DevOps is a movement fusing development and operations, and communication between devs and IT ops professionals. At the same time, software development should remain automated. Many major tech companies have adopted the tenants of DevOps, including analytics company SAS. Maintaining a DevOps environment means adopting tools and practices to foster such relationships.
Peter Anderson, Principal Information Systems Engineer at SAS, explored the overlap of DevOps and performance at the inaugural AppDynamics Meet Up on Feb. 25, 2016. “To support a DevOps culture you need to have tools for continuous delivery and application performance monitoring,” Anderson explained, in a talk given on SAS’s Cary, NC campus. Since deploying AppDynamics’ APM platform, SAS has used the unified monitoring solution to great benefit.
“Adopting DevOps culture and tools can maximize the effectiveness of your time” -- Peter Anderson
The flowmap presented for their ecommerce store clearly exhibited the power of the AppDynamics platform. It included an auto-generated flowmap, which stayed updated with application changes. Agile development, another key concept in the dev world, means that many systems are distributed, and constantly changing. By having an auto-generated flowmap, app changes are accounted for automatically. This, Anderson stated, was a huge plus for SAS.
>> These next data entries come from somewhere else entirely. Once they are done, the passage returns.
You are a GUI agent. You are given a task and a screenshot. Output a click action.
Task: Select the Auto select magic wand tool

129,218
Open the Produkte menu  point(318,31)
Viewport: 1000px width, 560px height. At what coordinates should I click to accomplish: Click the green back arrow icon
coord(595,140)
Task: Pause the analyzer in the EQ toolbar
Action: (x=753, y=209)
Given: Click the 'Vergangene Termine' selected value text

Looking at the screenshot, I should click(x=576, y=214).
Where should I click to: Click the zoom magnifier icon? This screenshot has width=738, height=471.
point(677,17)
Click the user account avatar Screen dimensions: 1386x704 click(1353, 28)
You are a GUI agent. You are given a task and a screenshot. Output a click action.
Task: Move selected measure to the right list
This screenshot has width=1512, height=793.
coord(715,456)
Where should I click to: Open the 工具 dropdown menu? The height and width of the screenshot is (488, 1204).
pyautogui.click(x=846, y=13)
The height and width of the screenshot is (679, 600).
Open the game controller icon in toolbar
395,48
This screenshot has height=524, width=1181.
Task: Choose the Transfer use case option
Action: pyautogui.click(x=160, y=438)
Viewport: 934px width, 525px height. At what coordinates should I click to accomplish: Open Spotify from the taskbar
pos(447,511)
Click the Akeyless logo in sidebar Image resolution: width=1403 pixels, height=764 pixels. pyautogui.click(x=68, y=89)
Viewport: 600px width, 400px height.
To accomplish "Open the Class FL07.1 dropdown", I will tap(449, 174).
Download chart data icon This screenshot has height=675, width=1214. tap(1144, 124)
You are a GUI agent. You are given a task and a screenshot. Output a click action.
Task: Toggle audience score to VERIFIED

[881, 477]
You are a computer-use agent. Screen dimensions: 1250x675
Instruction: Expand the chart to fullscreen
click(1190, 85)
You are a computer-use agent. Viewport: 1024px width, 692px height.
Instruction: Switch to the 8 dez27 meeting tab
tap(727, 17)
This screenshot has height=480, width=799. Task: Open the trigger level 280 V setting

“The first time I used a flowmap to solve a problem,” Anderson elucidated, “I was with the developer and we were deploying a second environment for a second application that was under development. The developer called me, and I think it was a Friday afternoon, everything breaks on a Friday afternoon.” Unfortunately, the wrong data was being displayed in the user interface (UI). Anderson and the dev ran down the list of standard checks: data source definitions, external property files, etc. The pair opted to try this new tool, AppDynamics, that had just been deployed. “Let’s check out this AppDynamics, maybe it can reveal some information we’re missing.” Once they’d pulled up the flowmap, it was soon apparent that the application was unfortunately talking to the wrong database. The developer was then able to diagnose and correct the problem.
AppDynamics has further helped quality assurance, Anderson allowed. A core global production app had a significant data load that was scheduled for weekend maintenance, and estimated to complete in 36 hours. The test environment yielded the potential for improved database queries. Developers were thus able to tune these queries, and go one step further: offering a concrete business impact using AppDynamics. Performance improvements during testing chipped five hours off of the expected data load completion time, with little to no impact on users.
Ever since the digital transformation hit, business has evolved to the point where every company is a software company. Regardless of whether a business produces software, or simply uses various tools, there’s an emphasis on IT and software development. The fusion of operations and development is DevOps. Monitoring is essential for maintaining a DevLosp environment, with the notions of collaboration, testing, reliability, and communication. Transparency hugely helps, and that’s where SAS is applying the AppDynamics platform: for optimizing DevOps culture. While APM solutions like AppDynamics might be associated more commonly with application optimization, as Anderson detailed, monitoring platforms are also crucial for allowing and encouraging a DevOps workplace.